▶ TASK: Retype all of the records below without altering a single character, line break, or coordinate.

▶ RAW DATA:

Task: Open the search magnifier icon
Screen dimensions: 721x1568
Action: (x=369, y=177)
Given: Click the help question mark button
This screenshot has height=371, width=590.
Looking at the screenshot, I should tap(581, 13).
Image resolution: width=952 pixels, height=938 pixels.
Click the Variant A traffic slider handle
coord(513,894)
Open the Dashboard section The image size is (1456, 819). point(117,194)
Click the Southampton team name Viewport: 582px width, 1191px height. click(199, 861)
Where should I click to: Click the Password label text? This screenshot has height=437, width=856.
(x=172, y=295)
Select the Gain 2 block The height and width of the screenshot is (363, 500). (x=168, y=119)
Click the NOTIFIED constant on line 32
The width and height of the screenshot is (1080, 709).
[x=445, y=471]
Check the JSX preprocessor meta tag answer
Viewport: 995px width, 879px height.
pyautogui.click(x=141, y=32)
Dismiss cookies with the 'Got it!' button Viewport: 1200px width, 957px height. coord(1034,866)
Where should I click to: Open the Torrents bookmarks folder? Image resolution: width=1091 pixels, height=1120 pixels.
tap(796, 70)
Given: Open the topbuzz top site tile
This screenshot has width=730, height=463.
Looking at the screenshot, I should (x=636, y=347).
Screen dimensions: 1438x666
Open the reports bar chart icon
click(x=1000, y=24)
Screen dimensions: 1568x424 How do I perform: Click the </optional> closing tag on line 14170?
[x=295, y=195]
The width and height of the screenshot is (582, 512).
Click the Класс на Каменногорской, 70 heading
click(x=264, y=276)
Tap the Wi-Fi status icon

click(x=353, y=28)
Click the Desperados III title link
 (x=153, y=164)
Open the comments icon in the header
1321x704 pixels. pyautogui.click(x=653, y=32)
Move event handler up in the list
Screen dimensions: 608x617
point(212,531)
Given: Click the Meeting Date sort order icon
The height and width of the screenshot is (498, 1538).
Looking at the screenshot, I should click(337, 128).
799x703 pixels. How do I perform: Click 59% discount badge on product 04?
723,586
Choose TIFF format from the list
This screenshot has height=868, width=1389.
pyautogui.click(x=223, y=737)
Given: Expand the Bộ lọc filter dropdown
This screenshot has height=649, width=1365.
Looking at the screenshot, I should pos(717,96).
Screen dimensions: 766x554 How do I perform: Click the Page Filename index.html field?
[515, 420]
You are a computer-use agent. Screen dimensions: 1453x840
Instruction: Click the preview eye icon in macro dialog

▶ OUTPUT OF THE TASK:
Task: Open the search magnifier icon
Screen dimensions: 721x1568
Action: (x=369, y=177)
Given: Click the help question mark button
This screenshot has height=371, width=590.
Looking at the screenshot, I should tap(581, 13).
Image resolution: width=952 pixels, height=938 pixels.
Click the Variant A traffic slider handle
coord(513,894)
Open the Dashboard section The image size is (1456, 819). point(117,194)
Click the Southampton team name Viewport: 582px width, 1191px height. click(199, 861)
Where should I click to: Click the Password label text? This screenshot has height=437, width=856.
(x=172, y=295)
Select the Gain 2 block The height and width of the screenshot is (363, 500). (x=168, y=119)
Click the NOTIFIED constant on line 32
The width and height of the screenshot is (1080, 709).
[x=445, y=471]
Check the JSX preprocessor meta tag answer
Viewport: 995px width, 879px height.
pyautogui.click(x=141, y=32)
Dismiss cookies with the 'Got it!' button Viewport: 1200px width, 957px height. coord(1034,866)
Where should I click to: Open the Torrents bookmarks folder? Image resolution: width=1091 pixels, height=1120 pixels.
tap(796, 70)
Given: Open the topbuzz top site tile
This screenshot has width=730, height=463.
Looking at the screenshot, I should (x=636, y=347).
Screen dimensions: 1438x666
Open the reports bar chart icon
click(x=1000, y=24)
Screen dimensions: 1568x424 How do I perform: Click the </optional> closing tag on line 14170?
[x=295, y=195]
The width and height of the screenshot is (582, 512).
Click the Класс на Каменногорской, 70 heading
click(x=264, y=276)
Tap the Wi-Fi status icon

click(x=353, y=28)
Click the Desperados III title link
 (x=153, y=164)
Open the comments icon in the header
1321x704 pixels. pyautogui.click(x=653, y=32)
Move event handler up in the list
Screen dimensions: 608x617
point(212,531)
Given: Click the Meeting Date sort order icon
The height and width of the screenshot is (498, 1538).
Looking at the screenshot, I should click(337, 128).
799x703 pixels. How do I perform: Click 59% discount badge on product 04?
723,586
Choose TIFF format from the list
This screenshot has height=868, width=1389.
pyautogui.click(x=223, y=737)
Given: Expand the Bộ lọc filter dropdown
This screenshot has height=649, width=1365.
Looking at the screenshot, I should pos(717,96).
Screen dimensions: 766x554 How do I perform: Click the Page Filename index.html field?
[515, 420]
You are a computer-use agent. Screen dimensions: 1453x840
Instruction: Click the preview eye icon in macro dialog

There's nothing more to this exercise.